[Extracted data entries]
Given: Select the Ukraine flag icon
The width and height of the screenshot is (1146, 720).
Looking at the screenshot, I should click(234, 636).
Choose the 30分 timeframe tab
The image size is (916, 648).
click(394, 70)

* * *

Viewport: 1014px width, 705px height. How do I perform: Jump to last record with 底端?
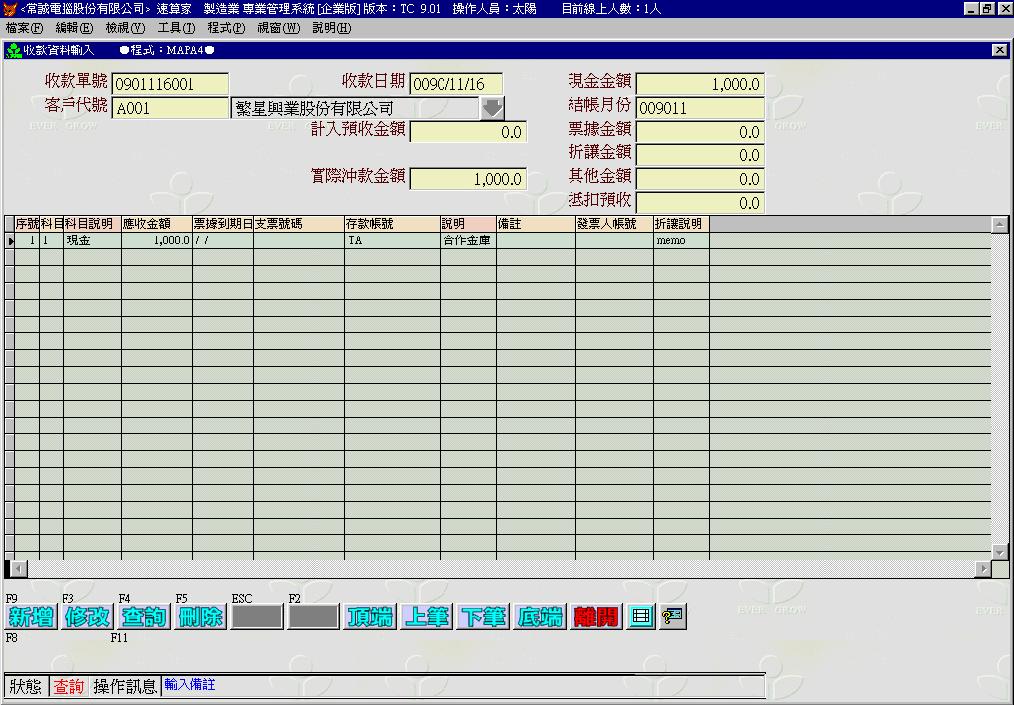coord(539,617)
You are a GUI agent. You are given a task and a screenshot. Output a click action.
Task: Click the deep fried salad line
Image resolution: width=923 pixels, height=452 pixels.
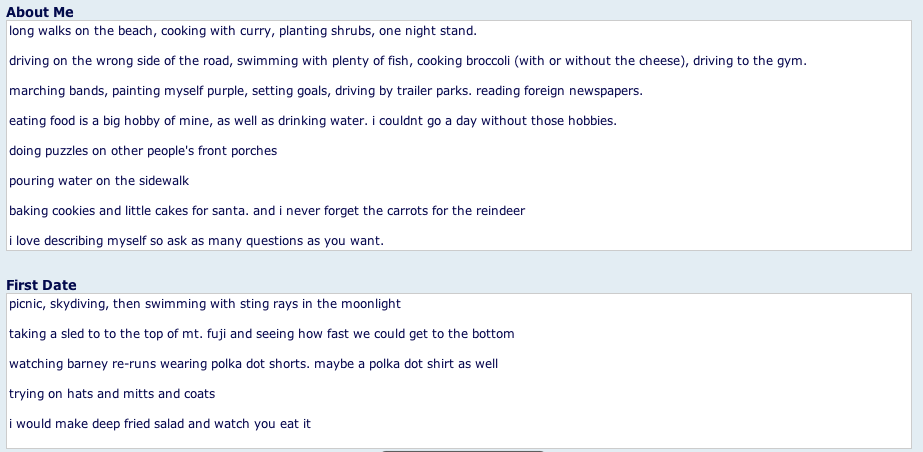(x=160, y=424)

__YOUR INSTRUCTIONS__:
In the records above, find the line with "Viewport: 1014px width, 705px". Print exactly from there through the line with "Task: Click the deep fried salad line", minus the pictures.

__SOLUTION FOR THIS TASK__:
Viewport: 1014px width, 705px height. How do I perform: Jump to last record with 底端?
coord(539,617)
You are a GUI agent. You are given a task and a screenshot. Output a click action.
Task: Click the deep fried salad line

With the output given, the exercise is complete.